## Exercise material:
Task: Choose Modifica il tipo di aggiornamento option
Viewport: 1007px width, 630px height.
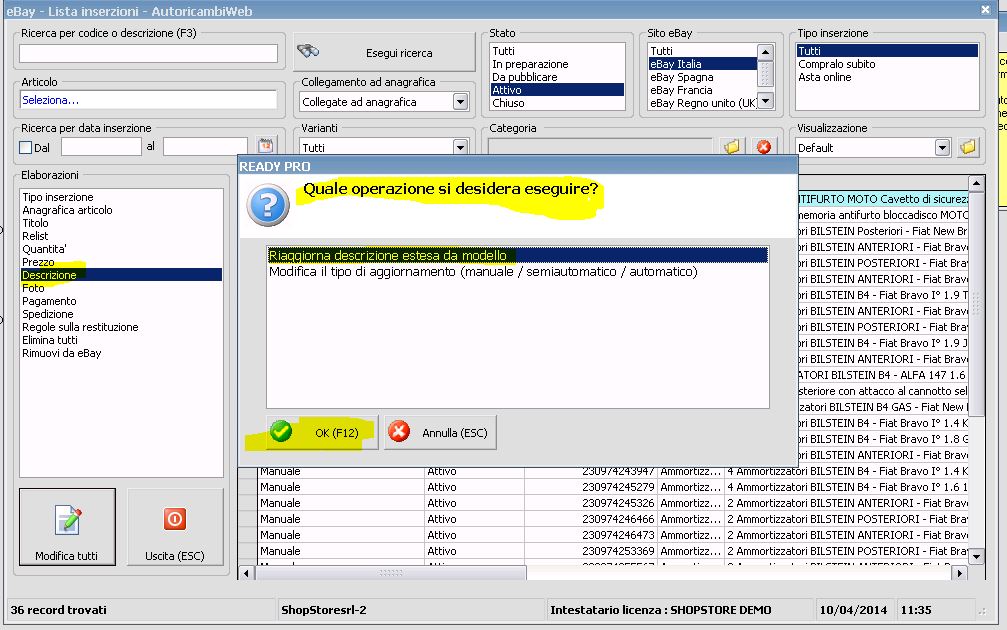Action: pyautogui.click(x=482, y=272)
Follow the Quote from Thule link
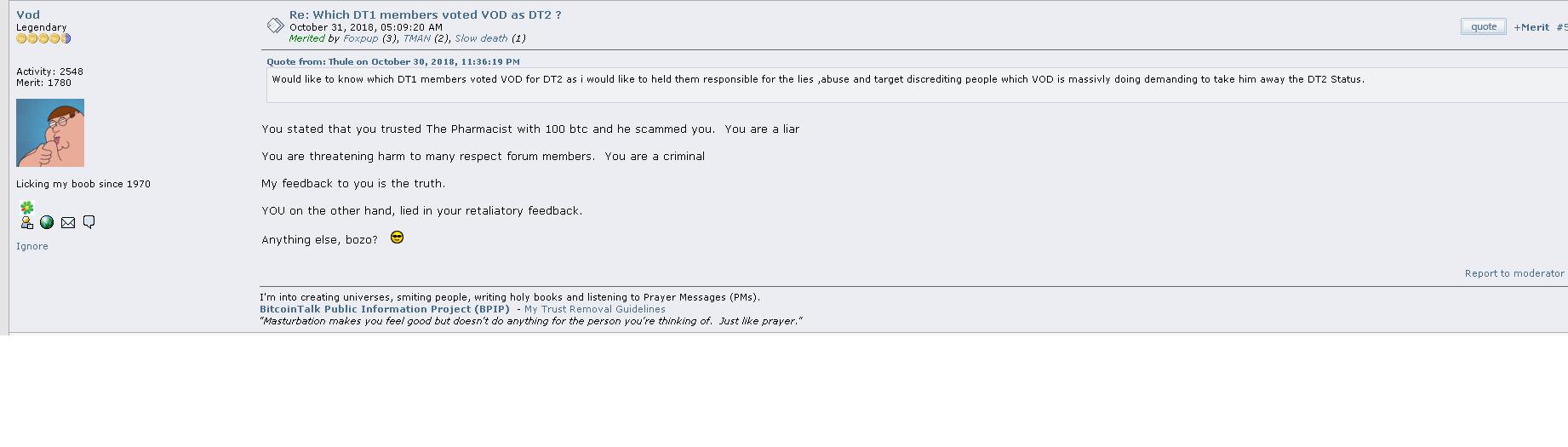Viewport: 1568px width, 447px height. pyautogui.click(x=393, y=61)
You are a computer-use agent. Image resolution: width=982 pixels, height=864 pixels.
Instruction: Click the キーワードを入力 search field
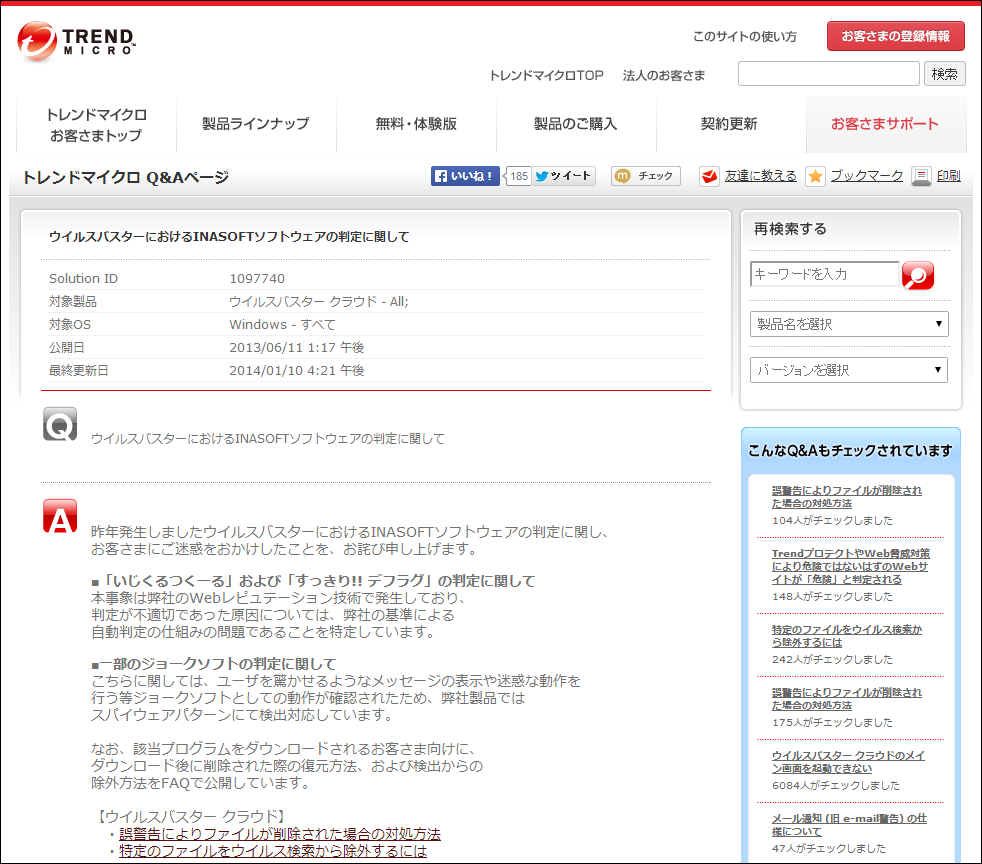point(825,275)
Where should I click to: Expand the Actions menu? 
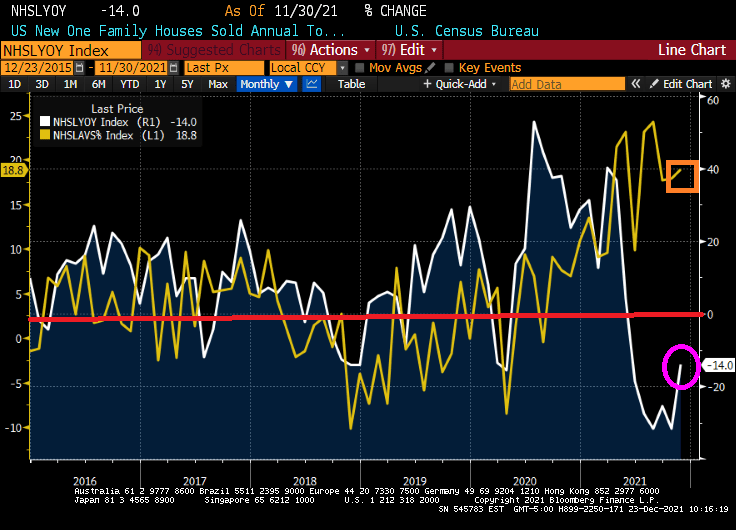point(333,49)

## Required work:
Leave out the pictures and give the rest of the material again, unaltered.

## Task solution:
Task: Choose Modifica il tipo di aggiornamento option
Viewport: 1007px width, 630px height.
Action: pyautogui.click(x=482, y=272)
Follow the Quote from Thule link
Viewport: 1568px width, 447px height. pyautogui.click(x=393, y=61)
You are a computer-use agent. Image resolution: width=982 pixels, height=864 pixels.
Instruction: Click the キーワードを入力 search field
point(825,275)
Where should I click to: Expand the Actions menu? 
point(333,49)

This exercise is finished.